Puis comprenant rapidement que manu militari intuitu ils risquaient fort, en tant que molécules prébiotiques dans l’océan sans vie, de se retrouver recomposés aussi sec, ces idéaux-types optèrent pour une métamorphose unicellulaire primitive, donnant raison à certaines prémisses du raisonnement maïeuticien. Philippe Mayaux apporte sa pierre de touche renouvelée, mais en vrai silicone, à la vieillissime théorie obsolète – et par là bien utile – de la génération spontanée.
En effet, les petits animaux artistiques, on le sait, naissent d’un tas de chiffons, de l’air ambiant extérieur et les feuilles de l’arbre tombent au sol, se transforment en oiseaux, de même qu’elles accouchent au fil de l’eau des poissons ou des idoles, lesquels sont amphibies et flottent aussi, quand ce ne sont pas les asticots qui sortent joliment d’un morceau de viande appétissant, d’un foie de veau trop rosé. Les microbes font levure et l’expérimentateur a plaisir à tripoter ses hypothèses internes, conscientes et très conscientes, rendant bien pénible le travail de qui voudra alors par la suite les reproduire avec l’esprit de sérieux nécessaire à la perpétuation scientifique dans l’âme.
Les théories et pratiques s’agglutinent et, fatalitas, ces mêmes arts majeurs miniaturisés, peinture d’histoire mais sculptée dans le gruyère, tutti frutti aux alentours et au format Voyage Fantastique à la Richard Fleischer en pleine Guerre Froide réenactée par le Printemps arabe s’inversent. C’est que statistiquement ces mêmes propriétés artistiques qui ne devraient plus y être s’incrustent, font mémoire de l’eau (dont le boom médiatique à la fin des années 80 correspond à celle d’une génération fourbissant ses armes à la Villa Arson, autre source jaillissante).
Magnifique ou néfaste baliverne dont Félix Archimède extrait et injecte à la Jurassic Park de sa petite personne l’ambre intime dont à coup de judicieuses piqûres de moustique il nous démontre.

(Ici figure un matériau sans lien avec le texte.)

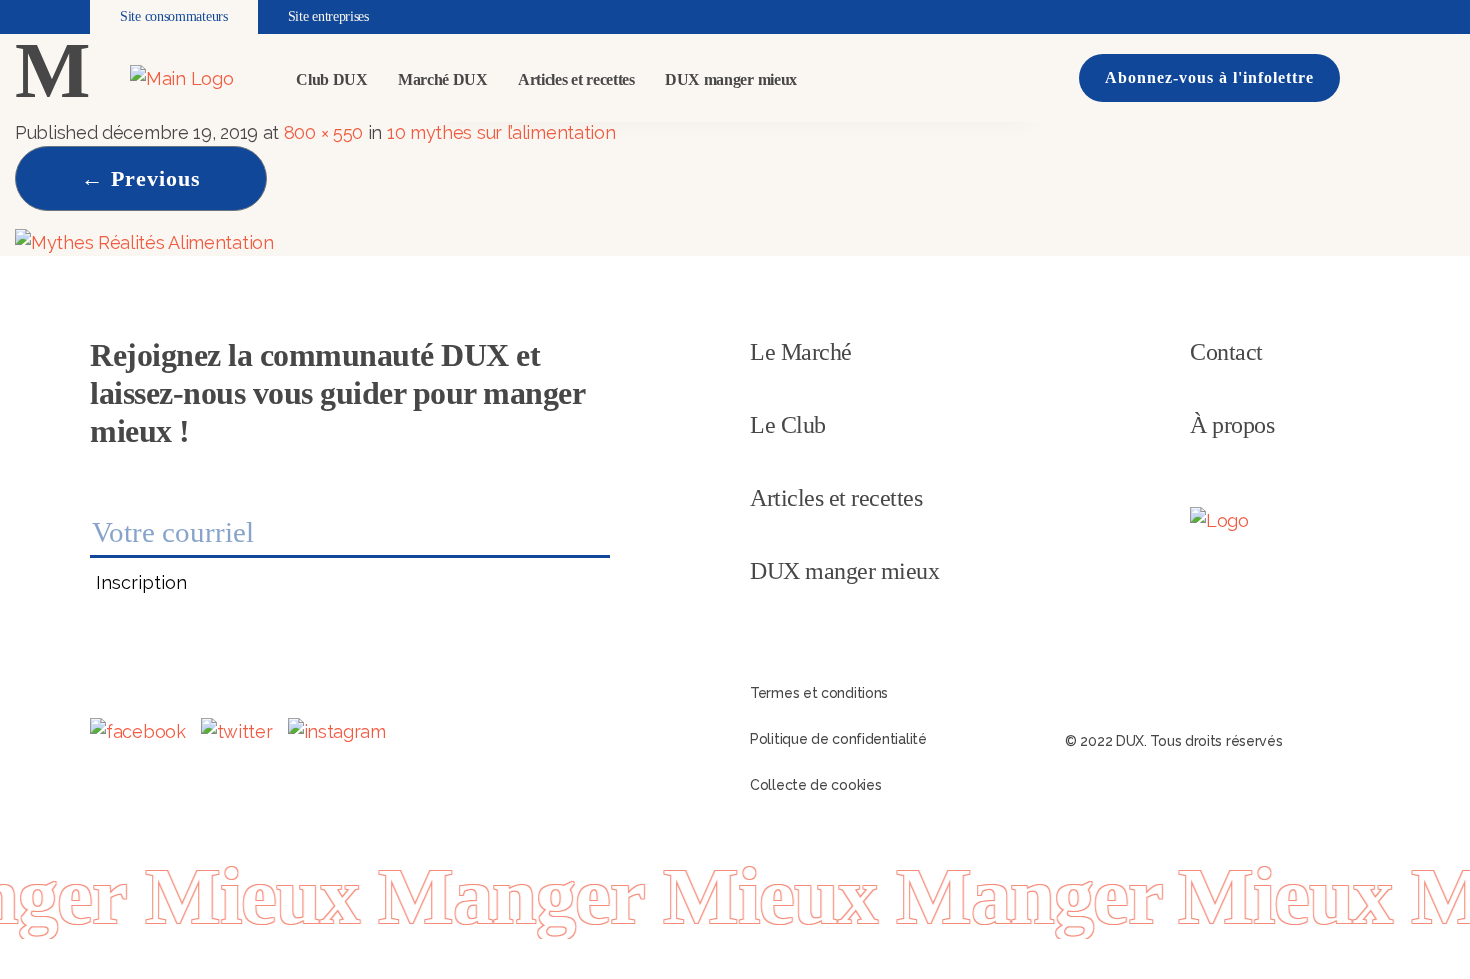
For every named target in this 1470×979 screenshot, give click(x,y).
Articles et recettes (576, 79)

Ainsi en va-t-il de la disputatio du fossile en art qui perdure dans nos sociétés où l’air raréfié heureusement ne manque jamais. Est-il une escroquerie, une controverse, la dernière encore possible, un carottage insertif et réceptif à la fois qui ferait le bonheur assuré du regardeur et de sa légitime paresse? Est-il inclus, exclu, résonnant? Excavé, souterrain comme une
énergie, ressurgit-il alors quoi qu’on touche, assemble, colle, ajoute?

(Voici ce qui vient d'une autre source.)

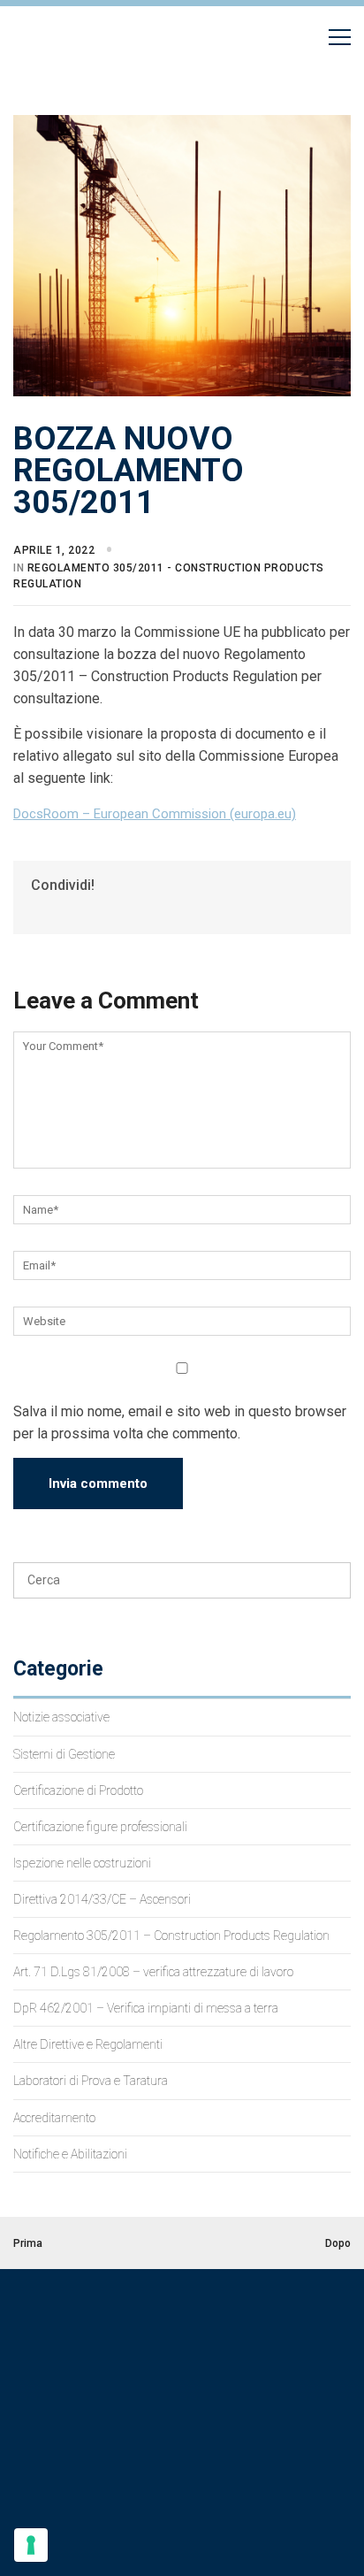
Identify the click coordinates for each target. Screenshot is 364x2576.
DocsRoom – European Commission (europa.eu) (154, 814)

Tout n’est-il que trace, contact, dent de civilisation, coque d’uréthane extrudé en souvenir ou de blister à propension cancérigène et autre phtalate comme celui qui entoure le Nutella et finit par creuser dans la nature sa roche sédimentée? Ici le fossile mâle s’alliant comme il se doit au faux-cil, à l’ombre martelée du symbole, nous oblige à réexaminer la calcite de nos techniques toujours plus heureuses de compilation et intrusion. Le germe rance était bien là , mais ne fait-il pas poison aussi ? Et Philippe Mayaux de nous contraindre à contempler le lombric priapulien dans la pomme à générescence surréaliste tout en parvenant à dégager la pulpe de la peau de banane sans en avaler le pépin. Ni problème ni scrupule, car l’art, quelle que soit la brièveté des liaisons qu’il fricote, retient dans ses réseaux ordonnés de molécules une nanoseconde de fraction, tandis que, merveilleusement étranges, ses objets durent, durent, durent (ou bien mous, mous, mous).